Chesapeake Energy refinances credit as debt grows

 

Chesapeake Energy in Oklahoma City has sold $120 million in senior notes as part of a new credit agreement with 17 banks according to a late December filing with the U.S. Securities Exchange Commission. The move is an apparent refinancing of company debt as the energy firm attempts to avoid insolvency.

The December 27, 2019 filing indicated the purchase agreement by the banks also resulted in a 25% reduction in Chesapeake’s borrowing base.

The filing indicated Chesapeake Energy and 37 of its various subsidiaries entered in a purchase agreement for the issuance and sale of $120 million of its 11.5% Senior Secured second lien notes due 2025. The notes were additional securities “pursuant to certain Indentures dated 12-19 among Chesapeake, the guarantor and Deutsche Bank Trust Company Americas.

The move was connected to a September 2018 Credit Agreement in which Chesapeake had issued nearly $2.2 billion of Second Lien Notes in exchange for nearly $3.2 billion.

Chesapeake’s refinancing step came as company’s debt still is around $10 billion. Much of the debt came as Chesapeake, once the second-largest producer of natural gas in the U.S. started suffering as natural gas prices plummeted. The company attempted in the past few years to convert to oil production rather than natural gas but the debt was still there.
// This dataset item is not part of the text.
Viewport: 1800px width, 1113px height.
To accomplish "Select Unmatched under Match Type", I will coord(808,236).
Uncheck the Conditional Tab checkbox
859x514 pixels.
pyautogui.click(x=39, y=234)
Chesapeake stock has been down more than 60% over the year while the volatile oil and gas industry is down about 18%. On Friday, trading finished at 85 cents a share, down 9.57% from Thursday’s close of 94 cents a share.

The 17 banks that just extended more credit to Chesapeake Energy are: MUFG Union Bank N.A.; MUFG Bank Ltd.; Wells Fargo Bank National Association; MPMorgan Chase Bank, N.A.; Bank of America N.A.; BMO Harris Bank N.A.; Citicorp North America Inc; Credit Agricole Corporate and Investment Bank; Mizuho Bank Ltd.; Royal Bank of Canada; ABN AMRO Capital USA LLC; DNB Capital LLC; Export Development Canada; Goldman Sachs Bank USA; Morgan Stanley Bank N.A.; Morgan Stanley Senior Funding, Inc.; and Natixis New York Branch.